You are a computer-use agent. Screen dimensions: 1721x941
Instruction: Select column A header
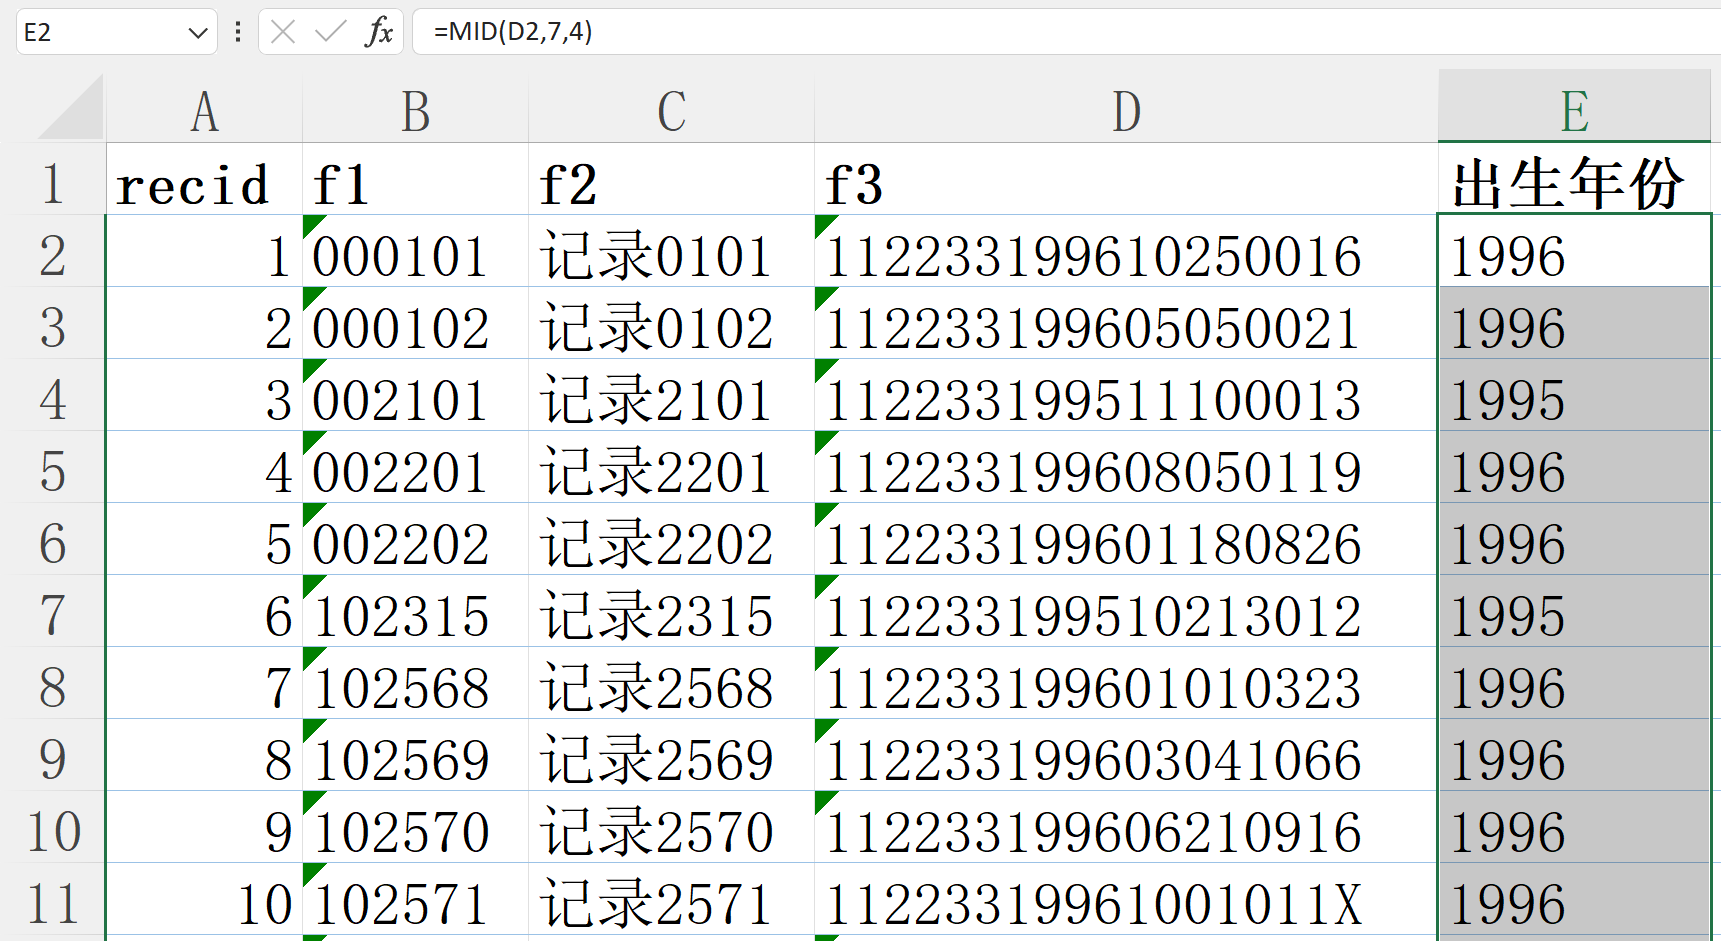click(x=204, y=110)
+ + + + +
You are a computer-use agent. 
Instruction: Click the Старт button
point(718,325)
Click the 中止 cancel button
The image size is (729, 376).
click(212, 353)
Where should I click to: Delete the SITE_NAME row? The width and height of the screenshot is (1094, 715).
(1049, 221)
+ + + + +
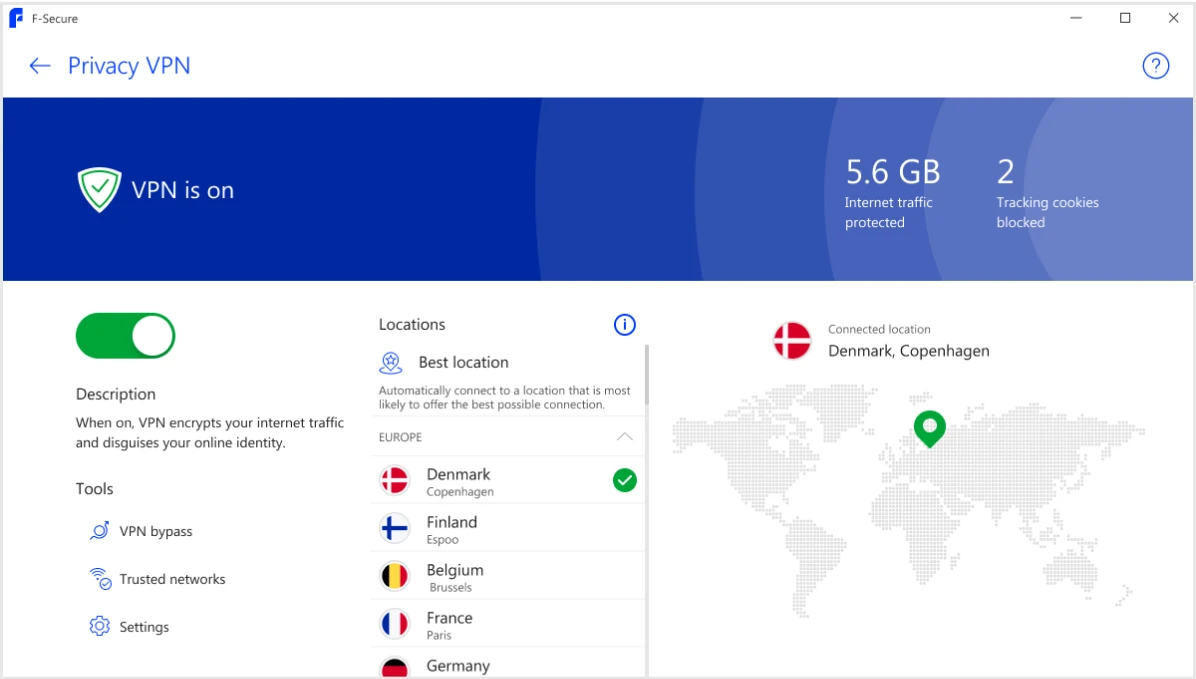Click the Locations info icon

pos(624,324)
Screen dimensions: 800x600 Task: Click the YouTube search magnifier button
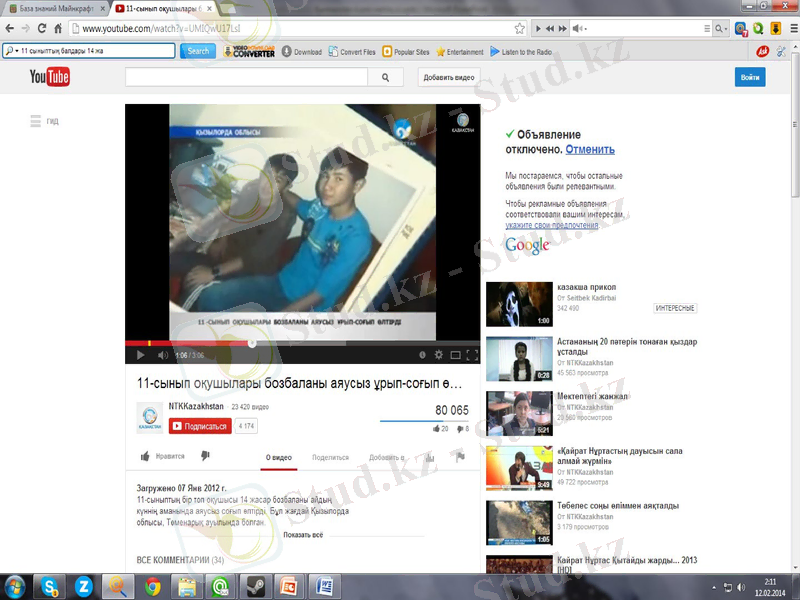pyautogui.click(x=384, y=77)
+ + + + +
=== How to complete this task ===
Determine how many lines of the listing hold the word "agent" and reply with that figure alone.

=== Written answer ===
2